We couldn’t afford a lot, so when I needed to have my teeth out, ‘cos I wanted a full set of dentures, a retired dentist came round one Sunday morning and pulled them out - after I’d had a local anaesthetic - sitting at the kitchen table. As each one came out, he placed it in a bowl then tipped the whole lot down the brook! Afterwards, I cooked me roast dinner, chopped it up fine and
ate the lot!! He did the same with Joe’s teeth and Joe then went and mucked out the pigs!’ (The brook is unofficially named Elvin’s Brook - not just because of the teeth episode, but because it is on land bought by Joe’s father).
One extremely sad incident that Ethel remembers vividly, occurred during the early 1960’s while the couple were working on their smallholding:
‘I was in the garden one morning, when a man I knew who was out walking his dog, came round (Joe was seeing to the pigs). ‘Ethel’, he said looking worried, ‘There’s a man lying in the road. I know he’s dead, because I’ve seen enough dead men during the First World War.’ My next door neighbour was just about to take her two daughters to school and I didn’t want them to see the body lying in the road, so I went indoors to fetch a blanket to cover him with. And they didn’t see me, ‘cos I dashed out of the way quick. The man was lying in the road beside a delivery van. He had died of natural causes. It was very cold and I believe he had had a heart attack. We phoned the police and a woman police officer came and arranged for the body to be taken away.

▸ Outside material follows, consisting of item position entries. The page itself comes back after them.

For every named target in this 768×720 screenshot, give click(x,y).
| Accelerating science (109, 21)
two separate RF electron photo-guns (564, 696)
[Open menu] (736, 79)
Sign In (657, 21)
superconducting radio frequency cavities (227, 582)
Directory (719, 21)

I didn’t know where the man lived, only where he worked, because of the van. I didn’t hear any more and a fortnight went by, so I went into the shop and I asked the manager to give the man’s wife a message: ‘Please tell her that I was so sorry how her husband was found, but that she could rest assured that he died in a nice quiet place and that the birds were singing.’

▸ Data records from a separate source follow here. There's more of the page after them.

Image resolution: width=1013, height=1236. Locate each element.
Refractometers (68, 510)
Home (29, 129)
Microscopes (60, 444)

We had to sell off the animals in the 1980’s when we couldn’t make much money out of them, because of having to buy in their food. It was a blessing in disguise really, ‘cos it wasn’t long afterwards that Joe became ill (Joe contracted cancer and died in 1992) and wouldn’t have been able to look after them and I couldn’t have done it on my own.’
Twenty-Two
Bombs, Buses and Dalmatian Bill
‘Joe and I had a Dalmatian called Bill with us in Doddinghurst. He had been bombed out in Wanstead during the Second World War and had been running loose for about three weeks. He had been seen scavenging for food in dustbins and was so traumatised by the bombs that he wouldn’t let anybody catch him. Eventually, Joe’s friend, Jimmy, managed to get hold of him - by putting linseed oil on his hands (he said that a vicious dog shouldn’t bite you if you did this). I made the dog some green trousers out of an old plaid skirt to stop him from licking his wounds after he had been treated at the PDSA Hospital. When the dog escaped again, we went round asking people if they had seen a Dalmatian with green trousers on!